Data to process:
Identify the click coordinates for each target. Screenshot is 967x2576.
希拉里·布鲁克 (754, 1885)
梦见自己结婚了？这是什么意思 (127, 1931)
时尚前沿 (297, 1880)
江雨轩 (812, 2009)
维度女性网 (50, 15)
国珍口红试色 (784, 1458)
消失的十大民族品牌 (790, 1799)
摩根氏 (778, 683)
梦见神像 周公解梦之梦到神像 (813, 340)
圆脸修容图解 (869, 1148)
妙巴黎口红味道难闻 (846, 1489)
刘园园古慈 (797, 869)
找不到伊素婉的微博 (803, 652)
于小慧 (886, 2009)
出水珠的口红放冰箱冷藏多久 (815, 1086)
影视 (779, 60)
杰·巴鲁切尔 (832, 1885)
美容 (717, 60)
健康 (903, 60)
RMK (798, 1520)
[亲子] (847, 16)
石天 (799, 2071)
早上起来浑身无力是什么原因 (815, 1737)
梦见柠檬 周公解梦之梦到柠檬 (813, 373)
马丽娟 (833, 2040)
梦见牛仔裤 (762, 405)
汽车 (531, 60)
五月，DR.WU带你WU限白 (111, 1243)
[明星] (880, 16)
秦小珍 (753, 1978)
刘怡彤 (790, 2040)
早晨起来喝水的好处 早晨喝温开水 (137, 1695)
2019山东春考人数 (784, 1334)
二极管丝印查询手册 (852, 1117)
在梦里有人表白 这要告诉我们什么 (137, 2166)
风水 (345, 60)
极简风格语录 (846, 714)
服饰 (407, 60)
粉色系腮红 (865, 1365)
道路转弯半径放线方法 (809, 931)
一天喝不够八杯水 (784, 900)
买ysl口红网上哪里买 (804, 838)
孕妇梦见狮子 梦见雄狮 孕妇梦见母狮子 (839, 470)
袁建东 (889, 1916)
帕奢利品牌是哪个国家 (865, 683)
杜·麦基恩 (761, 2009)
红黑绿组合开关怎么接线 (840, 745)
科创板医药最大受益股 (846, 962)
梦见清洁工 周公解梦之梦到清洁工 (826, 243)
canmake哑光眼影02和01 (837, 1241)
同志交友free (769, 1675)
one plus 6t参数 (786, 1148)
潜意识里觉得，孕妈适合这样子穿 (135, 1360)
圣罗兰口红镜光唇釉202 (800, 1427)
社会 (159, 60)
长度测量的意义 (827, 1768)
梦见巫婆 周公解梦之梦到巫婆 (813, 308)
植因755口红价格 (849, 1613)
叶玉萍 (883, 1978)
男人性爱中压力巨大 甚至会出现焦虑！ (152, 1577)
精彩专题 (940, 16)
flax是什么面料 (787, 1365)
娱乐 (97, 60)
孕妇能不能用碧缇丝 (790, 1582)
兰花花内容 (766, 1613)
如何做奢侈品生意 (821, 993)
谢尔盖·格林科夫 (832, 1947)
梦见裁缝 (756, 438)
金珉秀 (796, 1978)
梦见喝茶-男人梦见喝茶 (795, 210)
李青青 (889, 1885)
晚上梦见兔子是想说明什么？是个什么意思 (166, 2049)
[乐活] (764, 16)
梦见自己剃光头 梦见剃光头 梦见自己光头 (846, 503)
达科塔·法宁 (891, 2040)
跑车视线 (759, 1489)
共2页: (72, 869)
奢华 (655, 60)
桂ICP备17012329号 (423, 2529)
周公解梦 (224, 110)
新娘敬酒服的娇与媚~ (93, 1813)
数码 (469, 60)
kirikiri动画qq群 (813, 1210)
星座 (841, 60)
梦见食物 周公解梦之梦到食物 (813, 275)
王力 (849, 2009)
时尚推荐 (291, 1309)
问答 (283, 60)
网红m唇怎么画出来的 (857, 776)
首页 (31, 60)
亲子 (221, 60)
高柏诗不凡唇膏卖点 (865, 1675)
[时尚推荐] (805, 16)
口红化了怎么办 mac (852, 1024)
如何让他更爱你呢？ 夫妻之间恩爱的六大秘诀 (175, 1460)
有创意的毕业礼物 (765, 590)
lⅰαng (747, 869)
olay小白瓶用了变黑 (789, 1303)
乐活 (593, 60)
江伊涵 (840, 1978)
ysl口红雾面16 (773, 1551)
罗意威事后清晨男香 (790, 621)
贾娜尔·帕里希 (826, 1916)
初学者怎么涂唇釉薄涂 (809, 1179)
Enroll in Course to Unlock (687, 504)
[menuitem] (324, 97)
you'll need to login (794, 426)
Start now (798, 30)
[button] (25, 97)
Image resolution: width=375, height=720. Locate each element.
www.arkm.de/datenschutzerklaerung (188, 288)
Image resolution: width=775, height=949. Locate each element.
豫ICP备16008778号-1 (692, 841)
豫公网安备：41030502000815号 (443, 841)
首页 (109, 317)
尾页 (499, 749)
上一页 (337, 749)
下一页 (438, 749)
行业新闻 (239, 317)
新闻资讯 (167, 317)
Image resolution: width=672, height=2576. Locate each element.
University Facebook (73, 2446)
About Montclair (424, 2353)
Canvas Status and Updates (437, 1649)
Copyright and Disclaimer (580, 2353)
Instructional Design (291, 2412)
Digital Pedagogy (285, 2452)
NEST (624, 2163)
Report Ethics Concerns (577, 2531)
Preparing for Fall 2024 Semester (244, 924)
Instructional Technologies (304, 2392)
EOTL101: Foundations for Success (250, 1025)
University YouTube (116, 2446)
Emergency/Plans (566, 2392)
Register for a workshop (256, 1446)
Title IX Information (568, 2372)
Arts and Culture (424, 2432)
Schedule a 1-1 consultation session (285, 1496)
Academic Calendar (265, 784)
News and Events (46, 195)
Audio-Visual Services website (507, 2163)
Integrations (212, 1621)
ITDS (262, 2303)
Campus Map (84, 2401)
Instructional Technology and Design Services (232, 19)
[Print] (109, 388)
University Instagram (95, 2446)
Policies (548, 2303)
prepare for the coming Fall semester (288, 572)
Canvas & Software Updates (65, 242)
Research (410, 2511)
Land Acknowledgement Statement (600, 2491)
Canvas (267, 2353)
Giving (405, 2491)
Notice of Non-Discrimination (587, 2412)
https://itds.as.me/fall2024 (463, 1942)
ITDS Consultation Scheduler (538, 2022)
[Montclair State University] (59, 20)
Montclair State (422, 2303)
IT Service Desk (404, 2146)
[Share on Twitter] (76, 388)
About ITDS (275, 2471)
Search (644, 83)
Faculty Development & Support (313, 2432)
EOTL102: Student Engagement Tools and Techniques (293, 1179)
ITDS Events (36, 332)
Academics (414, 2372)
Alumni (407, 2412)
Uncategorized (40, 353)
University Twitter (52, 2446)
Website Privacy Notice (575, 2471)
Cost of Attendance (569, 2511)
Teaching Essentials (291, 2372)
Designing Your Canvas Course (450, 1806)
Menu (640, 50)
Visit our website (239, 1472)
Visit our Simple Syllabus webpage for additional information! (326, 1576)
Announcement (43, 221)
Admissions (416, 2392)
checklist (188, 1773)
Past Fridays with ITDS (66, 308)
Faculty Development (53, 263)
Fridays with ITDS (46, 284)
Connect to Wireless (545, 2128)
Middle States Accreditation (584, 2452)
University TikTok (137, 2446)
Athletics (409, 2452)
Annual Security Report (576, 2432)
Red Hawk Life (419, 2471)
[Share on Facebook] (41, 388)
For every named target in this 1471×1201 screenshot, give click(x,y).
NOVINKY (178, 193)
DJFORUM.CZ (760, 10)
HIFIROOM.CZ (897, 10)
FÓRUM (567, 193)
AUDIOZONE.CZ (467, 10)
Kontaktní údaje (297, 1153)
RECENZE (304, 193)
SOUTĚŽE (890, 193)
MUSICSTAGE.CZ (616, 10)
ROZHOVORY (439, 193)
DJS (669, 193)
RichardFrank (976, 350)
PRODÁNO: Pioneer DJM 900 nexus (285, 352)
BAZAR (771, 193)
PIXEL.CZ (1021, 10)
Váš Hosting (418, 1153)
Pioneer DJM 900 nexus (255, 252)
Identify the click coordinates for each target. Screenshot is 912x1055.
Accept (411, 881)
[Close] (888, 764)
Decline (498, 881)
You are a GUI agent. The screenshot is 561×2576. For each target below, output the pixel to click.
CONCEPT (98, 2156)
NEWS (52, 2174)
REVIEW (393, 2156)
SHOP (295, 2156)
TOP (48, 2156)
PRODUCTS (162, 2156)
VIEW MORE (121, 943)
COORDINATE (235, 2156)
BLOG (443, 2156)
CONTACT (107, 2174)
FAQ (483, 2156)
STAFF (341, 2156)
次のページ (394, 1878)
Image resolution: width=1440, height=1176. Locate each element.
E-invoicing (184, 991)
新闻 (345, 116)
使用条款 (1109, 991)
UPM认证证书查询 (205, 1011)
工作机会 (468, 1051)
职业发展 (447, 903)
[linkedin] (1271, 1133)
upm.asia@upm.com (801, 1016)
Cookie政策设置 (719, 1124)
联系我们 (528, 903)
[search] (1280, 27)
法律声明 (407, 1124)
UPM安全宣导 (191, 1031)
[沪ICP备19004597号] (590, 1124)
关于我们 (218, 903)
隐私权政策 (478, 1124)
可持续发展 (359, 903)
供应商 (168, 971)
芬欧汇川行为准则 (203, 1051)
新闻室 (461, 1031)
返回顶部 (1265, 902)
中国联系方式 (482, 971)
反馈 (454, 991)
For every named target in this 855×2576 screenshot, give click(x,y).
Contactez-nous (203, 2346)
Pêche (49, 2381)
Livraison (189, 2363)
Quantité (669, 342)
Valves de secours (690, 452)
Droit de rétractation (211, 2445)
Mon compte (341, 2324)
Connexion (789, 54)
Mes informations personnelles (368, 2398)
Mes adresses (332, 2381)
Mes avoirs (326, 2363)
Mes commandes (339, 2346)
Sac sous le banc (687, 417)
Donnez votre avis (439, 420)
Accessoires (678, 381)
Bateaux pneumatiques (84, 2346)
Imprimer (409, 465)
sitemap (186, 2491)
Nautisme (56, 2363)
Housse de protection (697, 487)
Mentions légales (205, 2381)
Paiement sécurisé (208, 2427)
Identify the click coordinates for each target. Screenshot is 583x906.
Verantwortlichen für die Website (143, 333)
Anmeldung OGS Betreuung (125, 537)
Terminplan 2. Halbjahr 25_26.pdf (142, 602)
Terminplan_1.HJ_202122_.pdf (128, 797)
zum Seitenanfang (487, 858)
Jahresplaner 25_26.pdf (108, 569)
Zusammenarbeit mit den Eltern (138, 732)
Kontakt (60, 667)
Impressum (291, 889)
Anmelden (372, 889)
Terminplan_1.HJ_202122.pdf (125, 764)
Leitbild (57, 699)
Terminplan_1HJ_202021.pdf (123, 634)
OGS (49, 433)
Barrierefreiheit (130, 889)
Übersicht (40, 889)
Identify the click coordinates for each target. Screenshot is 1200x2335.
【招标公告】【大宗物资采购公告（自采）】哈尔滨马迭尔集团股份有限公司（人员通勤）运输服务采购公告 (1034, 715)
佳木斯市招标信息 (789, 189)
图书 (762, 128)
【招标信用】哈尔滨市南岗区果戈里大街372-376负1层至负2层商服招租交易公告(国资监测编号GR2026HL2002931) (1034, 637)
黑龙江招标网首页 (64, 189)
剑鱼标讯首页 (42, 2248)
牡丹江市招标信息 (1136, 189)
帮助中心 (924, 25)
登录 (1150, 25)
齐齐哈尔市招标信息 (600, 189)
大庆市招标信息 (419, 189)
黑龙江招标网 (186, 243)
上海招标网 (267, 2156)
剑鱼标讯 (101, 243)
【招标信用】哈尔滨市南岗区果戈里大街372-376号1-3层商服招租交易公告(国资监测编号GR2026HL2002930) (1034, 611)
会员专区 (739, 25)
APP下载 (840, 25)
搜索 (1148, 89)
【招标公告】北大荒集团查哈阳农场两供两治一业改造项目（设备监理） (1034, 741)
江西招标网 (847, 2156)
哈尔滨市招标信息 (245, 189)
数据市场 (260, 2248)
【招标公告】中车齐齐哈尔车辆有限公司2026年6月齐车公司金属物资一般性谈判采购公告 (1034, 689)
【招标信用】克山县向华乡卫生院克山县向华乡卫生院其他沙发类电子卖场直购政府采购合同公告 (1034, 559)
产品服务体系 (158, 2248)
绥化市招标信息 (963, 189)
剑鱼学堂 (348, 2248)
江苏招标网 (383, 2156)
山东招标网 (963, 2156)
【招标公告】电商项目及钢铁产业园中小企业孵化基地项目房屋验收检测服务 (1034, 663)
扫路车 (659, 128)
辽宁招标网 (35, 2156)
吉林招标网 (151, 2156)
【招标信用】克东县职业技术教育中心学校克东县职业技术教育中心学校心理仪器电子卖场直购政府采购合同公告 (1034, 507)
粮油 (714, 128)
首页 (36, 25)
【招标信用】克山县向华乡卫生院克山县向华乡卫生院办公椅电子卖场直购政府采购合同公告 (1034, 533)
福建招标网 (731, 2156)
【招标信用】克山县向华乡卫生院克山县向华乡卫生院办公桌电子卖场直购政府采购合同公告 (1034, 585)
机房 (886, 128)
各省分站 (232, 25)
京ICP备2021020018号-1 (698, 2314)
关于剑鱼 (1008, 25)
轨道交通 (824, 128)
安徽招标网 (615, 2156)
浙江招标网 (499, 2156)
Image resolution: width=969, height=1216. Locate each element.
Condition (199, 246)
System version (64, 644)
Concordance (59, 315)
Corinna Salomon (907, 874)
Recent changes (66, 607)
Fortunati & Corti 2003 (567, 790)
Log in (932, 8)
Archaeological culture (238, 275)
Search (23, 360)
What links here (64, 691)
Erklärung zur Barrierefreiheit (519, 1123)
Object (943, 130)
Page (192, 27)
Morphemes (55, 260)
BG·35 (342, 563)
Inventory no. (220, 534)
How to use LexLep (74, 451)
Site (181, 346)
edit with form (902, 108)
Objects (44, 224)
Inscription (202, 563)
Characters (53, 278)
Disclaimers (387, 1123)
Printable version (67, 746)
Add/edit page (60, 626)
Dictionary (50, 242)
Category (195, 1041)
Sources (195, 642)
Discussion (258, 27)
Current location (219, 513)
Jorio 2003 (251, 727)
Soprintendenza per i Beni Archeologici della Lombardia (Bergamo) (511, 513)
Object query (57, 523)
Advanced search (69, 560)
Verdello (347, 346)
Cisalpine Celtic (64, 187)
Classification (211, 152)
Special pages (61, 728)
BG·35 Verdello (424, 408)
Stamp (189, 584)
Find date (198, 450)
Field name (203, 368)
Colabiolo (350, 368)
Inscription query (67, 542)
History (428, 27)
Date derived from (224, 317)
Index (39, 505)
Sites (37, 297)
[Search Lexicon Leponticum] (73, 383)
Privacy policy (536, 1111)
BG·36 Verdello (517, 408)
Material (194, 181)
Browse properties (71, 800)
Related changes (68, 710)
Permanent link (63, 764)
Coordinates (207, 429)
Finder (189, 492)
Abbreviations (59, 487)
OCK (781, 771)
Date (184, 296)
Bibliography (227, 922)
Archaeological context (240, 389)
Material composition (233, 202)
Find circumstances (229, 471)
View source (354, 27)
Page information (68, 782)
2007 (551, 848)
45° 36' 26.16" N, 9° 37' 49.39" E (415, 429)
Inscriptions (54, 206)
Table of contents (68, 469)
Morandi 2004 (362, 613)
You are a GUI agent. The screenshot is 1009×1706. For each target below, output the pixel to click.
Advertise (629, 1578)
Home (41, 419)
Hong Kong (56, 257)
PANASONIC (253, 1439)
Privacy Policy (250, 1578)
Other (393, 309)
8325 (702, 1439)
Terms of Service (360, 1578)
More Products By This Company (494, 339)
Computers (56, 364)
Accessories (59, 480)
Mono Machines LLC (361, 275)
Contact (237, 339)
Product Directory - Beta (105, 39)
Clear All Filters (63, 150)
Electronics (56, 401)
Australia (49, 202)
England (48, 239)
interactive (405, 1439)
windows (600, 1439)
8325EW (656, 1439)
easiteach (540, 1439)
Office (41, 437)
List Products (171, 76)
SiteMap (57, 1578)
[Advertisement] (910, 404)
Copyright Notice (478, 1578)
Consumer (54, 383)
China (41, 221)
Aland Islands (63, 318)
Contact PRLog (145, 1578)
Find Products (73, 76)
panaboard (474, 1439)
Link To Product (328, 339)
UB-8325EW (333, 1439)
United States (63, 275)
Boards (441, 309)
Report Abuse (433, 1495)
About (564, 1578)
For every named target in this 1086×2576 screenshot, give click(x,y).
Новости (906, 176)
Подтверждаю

Instructions for the task: Render the records above as a numbered list, starting at the line that contains "关于剑鱼 (1008, 25)" and ending with the line that contains "Stamp (189, 584)". Include both of those lines and leave out any blank lines.

Right answer:
1. 关于剑鱼 (1008, 25)
2. 轨道交通 (824, 128)
3. 安徽招标网 (615, 2156)
4. 浙江招标网 (499, 2156)
5. Image resolution: width=969, height=1216. Locate each element.
6. Condition (199, 246)
7. System version (64, 644)
8. Concordance (59, 315)
9. Corinna Salomon (907, 874)
10. Recent changes (66, 607)
11. Fortunati & Corti 2003 (567, 790)
12. Log in (932, 8)
13. Archaeological culture (238, 275)
14. Search (23, 360)
15. What links here (64, 691)
16. Erklärung zur Barrierefreiheit (519, 1123)
17. Object (943, 130)
18. Page (192, 27)
19. Morphemes (55, 260)
20. BG·35 (342, 563)
21. Inventory no. (220, 534)
22. How to use LexLep (74, 451)
23. Site (181, 346)
24. edit with form (902, 108)
25. Objects (44, 224)
26. Inscription (202, 563)
27. Characters (53, 278)
28. Disclaimers (387, 1123)
29. Printable version (67, 746)
30. Add/edit page (60, 626)
31. Dictionary (50, 242)
32. Category (195, 1041)
33. Sources (195, 642)
34. Discussion (258, 27)
35. Current location (219, 513)
36. Jorio 2003 (251, 727)
37. Soprintendenza per i Beni Archeologici della Lombardia (Bergamo) (511, 513)
38. Object query (57, 523)
39. Advanced search (69, 560)
40. Verdello (347, 346)
41. Cisalpine Celtic (64, 187)
42. Classification (211, 152)
43. Special pages (61, 728)
44. BG·35 Verdello (424, 408)
45. Stamp (189, 584)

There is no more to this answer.